The passage that Kirk read tells us that God’s children obey God’s commands. John is aware that no one obeys perfectly. We still need forgiveness. Yet the presence of God’s grace in our lives creates within us a desire to obey.
In some areas of life God’s will is obvious. If you are wondering whether or not to embezzle money God is very clear. “You shall not steal. You shall not commit adultery, or murder or worship other gods.” The problem comes in those areas that are not so obvious. Should you buy a new car or get your old one fixed? Should you take a new job or keep the old one? How much money should we spend on Christmas this year? How should I raise my children so that they believe in Jesus? The choices before us are sometimes so overwhelming that it isn’t obvious what we should do.
We need a counselor, someone who will guide us and give us advice. Jesus is the Wonderful Counselor. Jesus gives us God’s advice, God’s guidance. We are invited and called to look to Jesus for how to live faithfully and obediently.
I don’t know about you, but I wouldn’t put obedience on my list of favorite Christian words. I know it’s important, but I much prefer words like faith, grace, worship, forgiveness, and holiness. I prefer to focus on spiritual growth and maturity. Yet one of the best signs that we are growing in our faith and becoming mature is that we are attempting to be obedient.
I have preached and I hope that you have heard that an important part of obedience is reading God’s word. It is in the Bible that we learn what God wants. And so, I have spent a lot of my ministry encouraging people to read the Bible and trying to help people understand what’s in the Scriptures. The problem comes because there are many different ways to read the Bible.
Eugene Peterson points this out in story he tells about himself. When he was in high school and college he had been a runner. When he became a pastor he stopped running. This was before the time when jogging became popular and he wondered what people would think about a pastor wearing jogging shorts. They were used to seeing him in a suit or with his robe, not with a sweaty T-shirt. In his mid-thirties he realized that he wouldn’t lose his dignity if people realized that he was a runner.
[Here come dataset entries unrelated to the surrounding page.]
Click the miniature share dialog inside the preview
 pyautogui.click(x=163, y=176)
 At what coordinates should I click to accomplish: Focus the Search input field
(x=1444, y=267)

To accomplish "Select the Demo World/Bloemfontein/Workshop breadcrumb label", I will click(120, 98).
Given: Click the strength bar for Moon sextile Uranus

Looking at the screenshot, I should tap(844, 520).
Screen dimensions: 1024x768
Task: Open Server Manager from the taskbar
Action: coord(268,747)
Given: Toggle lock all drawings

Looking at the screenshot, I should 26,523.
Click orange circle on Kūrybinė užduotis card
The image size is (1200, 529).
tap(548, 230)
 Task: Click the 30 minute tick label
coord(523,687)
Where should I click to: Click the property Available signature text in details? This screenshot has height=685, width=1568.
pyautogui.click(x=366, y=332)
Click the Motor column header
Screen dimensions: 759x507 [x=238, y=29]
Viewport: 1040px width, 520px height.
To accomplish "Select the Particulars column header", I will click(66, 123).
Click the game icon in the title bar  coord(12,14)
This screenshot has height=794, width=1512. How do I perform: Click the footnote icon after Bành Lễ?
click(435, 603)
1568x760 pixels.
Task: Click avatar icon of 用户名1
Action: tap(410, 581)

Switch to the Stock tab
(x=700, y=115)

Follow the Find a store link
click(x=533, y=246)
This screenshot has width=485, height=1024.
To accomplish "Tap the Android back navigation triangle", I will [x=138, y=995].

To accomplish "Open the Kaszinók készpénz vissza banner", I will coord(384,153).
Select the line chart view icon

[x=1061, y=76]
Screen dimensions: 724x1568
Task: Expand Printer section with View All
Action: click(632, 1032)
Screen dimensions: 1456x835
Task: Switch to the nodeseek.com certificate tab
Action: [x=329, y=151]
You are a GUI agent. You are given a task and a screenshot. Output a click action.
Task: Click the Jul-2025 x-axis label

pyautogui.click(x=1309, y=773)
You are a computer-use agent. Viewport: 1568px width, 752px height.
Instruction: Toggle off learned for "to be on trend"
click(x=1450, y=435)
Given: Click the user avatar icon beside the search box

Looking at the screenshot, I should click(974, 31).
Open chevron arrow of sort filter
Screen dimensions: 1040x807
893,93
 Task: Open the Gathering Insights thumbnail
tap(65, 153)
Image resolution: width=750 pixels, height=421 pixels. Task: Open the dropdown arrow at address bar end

He bought a new pair of Adidas and immersed himself in the running world. He subscribed to three running magazines and loved reading articles about training, nutrition, stretching and caring for injuries. He ran on a regular basis, competed in 10K races every month or so and ran a marathon about once a year. Then he got injured. He pulled a muscle and couldn’t run for several months. After about two weeks he realized that he was no longer reading the running magazines. It wasn’t a conscious decision. They still came in the mail. He just wasn’t reading, because he wasn’t running.
Then he made the connection between reading and running, and reading the Bible and following Christ. He realized that if we only read the Bible to understand it, or to be moved by it, without seeking to obey it, we are missing an essential part of God’s word. It is important to read the Bible with the question, “What does this mean?” We need to interpret God’s word correctly. It’s important to read the Bible with the question, “How do these words encourage me or touch my spirit?” God’s word needs to have an impact on our minds and our hearts. However, we need to ask a third question as well, “What are these words calling me to do? How am I being called to obey?”
Jesus has many names, one of which is Wonderful Counselor. He gives us counsel, advice on how to live as God’s beloved children. He also shows us how that is done. The baby that Isaiah prophesied about was born in Bethlehem two thousand years ago. Yet he is still our Wonderful Counselor. His name continues to have power to guide us, to convict us, or to comfort us. Let us celebrate the power of Jesus name. “All Hail the Power of Jesus’ Name!”